In 2020 the public sector transport agency responsible for Sydney’s buses, rail and roads - Transport for NSW - began a groundbreaking engagement in the quantum computing sector with Q-CTRL.
Transport approached Q-CTRL with an interest in understanding how they - as an organization with heavy computational challenges - could put quantum computing to work for them. Q-CTRL took on the challenge and has focused on getting TfNSW quantum ready via a combination of quantum professional services and quantum control infrastructure software development.
Transport had a challenge
Many problems in managing transport services are computationally challenging - from timetabling of intersecting modes of transport to meet known patterns of demand through to dynamically routing vehicles to meet changing traffic patterns. These problems quickly grow intractable even for advanced computing tools as the number of “interacting” modes of transport, vehicles, connection points, and stops grows.
Data scientists at TfNSW already engage with some of the most advanced computational techniques available - from analytic approaches to traffic optimization through to deployment of machine learning in parsing troves of user data. The organization is known internationally for having a future-looking perspective and embracing new technologies that can deliver better value for their customers.
So with this mindset, TfNSW posed a simple sounding question to the team at Q-CTRL - could quantum computers eventually be relevant to the specific challenges the agency faces on a day to day level?
This was a rare opportunity for some of our leading transport innovators and quantum computing experts to come together to tackle complex transport network management and congestion problems. We could see all trains, busses, ferries, trams and motorways essentially ‘talking to each other’ to find out where customers are and deploy resources where needed.
Putting Q-CTRL’s expert team to work
The TfNSW request presented a perfect case study in how Q-CTRL could combine its applications-focused expertise with its unique quantum control infrastructure software to deliver real value to customers.
Q-CTRL operates the world’s largest team of expert quantum control engineers. And while the team’s core focus is on the development of quantum control tools and techniques for quantum computing and quantum sensing, they maintain deep expertise in the application of quantum technology to end-user problems.
To approach TfNSW’s question the Q-CTRL team leveraged its deep bench of technical talent. Senior Quantum Control Engineer Dr. Chris Bentley has a background in both quantum computing and transport optimization. With his insights across both domains he was able to identify an opportunity for the application of quantum optimization algorithms to the specific problem of Mobility as a Service.

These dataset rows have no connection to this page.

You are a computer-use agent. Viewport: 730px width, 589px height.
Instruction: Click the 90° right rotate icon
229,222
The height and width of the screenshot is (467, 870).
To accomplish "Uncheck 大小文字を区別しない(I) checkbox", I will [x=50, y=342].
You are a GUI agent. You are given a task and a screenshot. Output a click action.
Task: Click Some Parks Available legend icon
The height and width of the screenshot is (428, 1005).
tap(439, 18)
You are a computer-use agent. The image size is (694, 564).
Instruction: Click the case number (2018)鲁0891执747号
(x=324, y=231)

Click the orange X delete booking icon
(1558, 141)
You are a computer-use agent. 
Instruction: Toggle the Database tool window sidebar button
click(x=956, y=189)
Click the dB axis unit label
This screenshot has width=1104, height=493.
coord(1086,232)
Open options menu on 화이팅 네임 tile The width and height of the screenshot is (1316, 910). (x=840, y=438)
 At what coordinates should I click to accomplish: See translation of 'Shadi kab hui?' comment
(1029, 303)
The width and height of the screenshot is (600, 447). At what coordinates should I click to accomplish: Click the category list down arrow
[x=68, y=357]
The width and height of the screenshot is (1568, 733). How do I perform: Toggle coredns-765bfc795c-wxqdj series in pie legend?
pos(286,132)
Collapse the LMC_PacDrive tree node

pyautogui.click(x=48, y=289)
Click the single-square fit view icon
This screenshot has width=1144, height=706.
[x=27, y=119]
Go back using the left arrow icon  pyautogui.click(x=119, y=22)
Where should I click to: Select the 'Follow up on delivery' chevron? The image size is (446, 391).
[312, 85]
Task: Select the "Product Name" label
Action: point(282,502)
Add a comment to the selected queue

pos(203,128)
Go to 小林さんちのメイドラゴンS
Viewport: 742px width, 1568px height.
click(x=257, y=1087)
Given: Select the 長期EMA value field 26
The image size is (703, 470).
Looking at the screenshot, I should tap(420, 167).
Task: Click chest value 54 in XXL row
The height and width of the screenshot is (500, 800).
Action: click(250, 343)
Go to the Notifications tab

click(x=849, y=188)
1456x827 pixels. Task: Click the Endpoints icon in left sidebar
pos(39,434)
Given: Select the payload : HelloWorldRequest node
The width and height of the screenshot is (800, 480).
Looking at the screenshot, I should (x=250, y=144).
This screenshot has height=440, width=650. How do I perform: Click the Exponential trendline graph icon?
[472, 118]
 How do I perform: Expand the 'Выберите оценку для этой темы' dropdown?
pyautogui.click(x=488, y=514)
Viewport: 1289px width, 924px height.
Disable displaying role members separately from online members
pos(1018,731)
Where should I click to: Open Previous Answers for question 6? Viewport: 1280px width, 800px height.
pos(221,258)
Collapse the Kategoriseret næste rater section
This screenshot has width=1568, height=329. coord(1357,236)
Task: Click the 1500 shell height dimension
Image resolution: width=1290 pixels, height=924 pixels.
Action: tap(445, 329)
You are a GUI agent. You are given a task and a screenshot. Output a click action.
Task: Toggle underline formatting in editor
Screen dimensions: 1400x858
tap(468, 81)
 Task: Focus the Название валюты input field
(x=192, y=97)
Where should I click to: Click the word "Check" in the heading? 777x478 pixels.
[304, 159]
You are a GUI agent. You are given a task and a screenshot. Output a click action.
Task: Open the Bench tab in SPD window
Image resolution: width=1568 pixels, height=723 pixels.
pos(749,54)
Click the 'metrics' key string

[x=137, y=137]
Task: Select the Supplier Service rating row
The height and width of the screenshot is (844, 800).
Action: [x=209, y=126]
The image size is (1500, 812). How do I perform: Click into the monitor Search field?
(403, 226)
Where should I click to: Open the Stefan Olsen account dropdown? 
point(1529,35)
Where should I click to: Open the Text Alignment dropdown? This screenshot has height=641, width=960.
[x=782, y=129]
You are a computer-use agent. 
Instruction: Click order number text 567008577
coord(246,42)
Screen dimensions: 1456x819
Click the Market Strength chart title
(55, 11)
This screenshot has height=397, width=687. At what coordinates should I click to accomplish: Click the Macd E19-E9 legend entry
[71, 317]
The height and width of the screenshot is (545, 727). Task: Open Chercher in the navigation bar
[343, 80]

In this paradigm, travel journeys start and end at individual locations for each passenger. Fleets of small or medium-sized vehicles can transport passengers over these journey legs, and aim to provide short waiting and travel times. Achieving this requires computational optimization of vehicle routes and passenger assignment. And as the number of passengers and locations grows so does the computational complexity of this problem.
Fortunately, Dr. Bentley saw a path to leverage quantum optimization algorithms for this task.
A path to quantum advantage
Through his experience across both the quantum and transport domains. Dr. Bentley identified a new resource-efficient algorithmic compilation which enables modelling of transport networks on near term quantum computers using fewer computational resources than otherwise expected. The next step was to develop new software enabling the team to understand likely performance and identify when useful problems might come within reach.
First, the team built a custom circuit simulator in Boulder Opal that lets you simulate multiqubit algorithms subject to the real noise endemic to near-term quantum computer hardware. With this tool the team demonstrated that the target MaaS problem could really be solved by a quantum computer, even in the presence of imperfections.
Next, the team used these tools to answer how to deliver useful performance when today's systems are so small and error-prone. The team addressed a prototype but practically relevant single-vehicle MaaS network problem with 3-5 customer locations; algorithmic mapping and the use of error-robust quantum logic gates could deliver useful solutions with a success probability of >99.9% (a very high value), over 100X better than previously known approaches. The benefits could be enormous in circumstances when real hardware errors were limiting.
Probability of success in finding optimal route
|Error model||Standard approach||Q-CTRL robust||Q-CTRL advantage|
|Poor hardware calibration||1.26 %||>99.9 %||~300X|
|Random error in each operation||75.72 %||>99.9 %||~240X|
Where to from there?
The million dollar question is when will quantum computers deliver useful value for Transport. The team’s analysis showed that with the 1000-qubit machines predicted to arrive by 2023, real problems of interest to Transport could be encoded using Q-CTRL’s new resource efficient mappings. And so long as larger networks can be broken into these constituent parts, a path to real quantum advantage in large-scale network optimization looks to be possible.
The next step, of course, is making those quantum computers perform well enough - for that you can definitely use Q-CTRL’s quantum firmware.
The team at Q-CTRL is currently building a custom software package for Transport for NSW, to deliver the ability to simulate and optimize quantum algorithm performance for mobility-as-a-service problems. It’s all part of our objective to make quantum technology useful for our partners and clients.